*** Extracted records Section Begins ***

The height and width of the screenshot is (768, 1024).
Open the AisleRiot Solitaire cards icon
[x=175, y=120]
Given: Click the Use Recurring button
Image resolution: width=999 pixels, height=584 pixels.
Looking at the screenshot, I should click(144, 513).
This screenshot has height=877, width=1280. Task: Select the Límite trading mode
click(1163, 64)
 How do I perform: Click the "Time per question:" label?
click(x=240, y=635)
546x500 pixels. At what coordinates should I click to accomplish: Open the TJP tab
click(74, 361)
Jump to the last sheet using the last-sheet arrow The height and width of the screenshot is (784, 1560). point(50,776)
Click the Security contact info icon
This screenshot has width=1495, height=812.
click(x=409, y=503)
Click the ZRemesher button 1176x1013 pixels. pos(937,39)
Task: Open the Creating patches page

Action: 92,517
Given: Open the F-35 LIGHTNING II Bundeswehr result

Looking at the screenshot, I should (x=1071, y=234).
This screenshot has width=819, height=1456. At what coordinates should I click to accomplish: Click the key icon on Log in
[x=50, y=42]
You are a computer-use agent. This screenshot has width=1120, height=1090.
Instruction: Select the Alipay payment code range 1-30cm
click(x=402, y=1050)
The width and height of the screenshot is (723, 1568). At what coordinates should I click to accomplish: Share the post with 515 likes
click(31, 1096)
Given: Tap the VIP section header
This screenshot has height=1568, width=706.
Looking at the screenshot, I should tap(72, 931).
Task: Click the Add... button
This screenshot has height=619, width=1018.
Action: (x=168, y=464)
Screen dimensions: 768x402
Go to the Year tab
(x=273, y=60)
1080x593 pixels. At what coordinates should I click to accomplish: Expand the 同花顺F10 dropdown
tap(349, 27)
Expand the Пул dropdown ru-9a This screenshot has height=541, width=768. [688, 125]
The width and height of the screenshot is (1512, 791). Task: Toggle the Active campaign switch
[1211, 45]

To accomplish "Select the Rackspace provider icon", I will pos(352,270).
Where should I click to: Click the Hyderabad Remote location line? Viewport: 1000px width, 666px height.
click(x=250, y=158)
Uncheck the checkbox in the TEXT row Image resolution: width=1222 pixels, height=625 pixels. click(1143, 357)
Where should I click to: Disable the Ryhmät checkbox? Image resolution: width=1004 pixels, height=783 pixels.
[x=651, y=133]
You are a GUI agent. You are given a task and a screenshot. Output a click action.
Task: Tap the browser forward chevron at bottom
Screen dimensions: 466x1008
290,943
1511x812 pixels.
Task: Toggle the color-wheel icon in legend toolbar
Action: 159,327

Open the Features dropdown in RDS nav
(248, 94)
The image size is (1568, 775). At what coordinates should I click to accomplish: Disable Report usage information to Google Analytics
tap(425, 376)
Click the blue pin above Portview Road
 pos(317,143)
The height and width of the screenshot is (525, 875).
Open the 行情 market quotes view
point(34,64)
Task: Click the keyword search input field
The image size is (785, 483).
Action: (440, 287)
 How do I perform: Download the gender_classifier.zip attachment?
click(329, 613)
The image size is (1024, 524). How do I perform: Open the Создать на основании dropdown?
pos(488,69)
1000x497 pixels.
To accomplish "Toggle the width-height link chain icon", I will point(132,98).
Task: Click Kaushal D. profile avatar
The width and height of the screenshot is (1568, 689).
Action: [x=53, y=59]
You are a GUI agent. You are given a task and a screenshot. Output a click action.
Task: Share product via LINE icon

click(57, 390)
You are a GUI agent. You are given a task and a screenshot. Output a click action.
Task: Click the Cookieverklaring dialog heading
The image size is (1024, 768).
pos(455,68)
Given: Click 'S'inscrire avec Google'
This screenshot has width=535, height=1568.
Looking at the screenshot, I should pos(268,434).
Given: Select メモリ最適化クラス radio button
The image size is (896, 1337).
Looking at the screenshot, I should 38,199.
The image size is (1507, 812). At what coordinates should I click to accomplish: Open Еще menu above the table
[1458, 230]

*** Extracted records Section Ends ***

Assigned task:
Beginning at the line with "How do I perform: Click" and stopping after the line with "You are a computer-use", please write out every line of the data above exactly and nothing else.

Exercise answer:
 How do I perform: Click the "Time per question:" label?
click(x=240, y=635)
546x500 pixels. At what coordinates should I click to accomplish: Open the TJP tab
click(74, 361)
Jump to the last sheet using the last-sheet arrow The height and width of the screenshot is (784, 1560). point(50,776)
Click the Security contact info icon
This screenshot has width=1495, height=812.
click(x=409, y=503)
Click the ZRemesher button 1176x1013 pixels. pos(937,39)
Task: Open the Creating patches page

Action: 92,517
Given: Open the F-35 LIGHTNING II Bundeswehr result

Looking at the screenshot, I should (x=1071, y=234).
This screenshot has width=819, height=1456. At what coordinates should I click to accomplish: Click the key icon on Log in
[x=50, y=42]
You are a computer-use agent. This screenshot has width=1120, height=1090.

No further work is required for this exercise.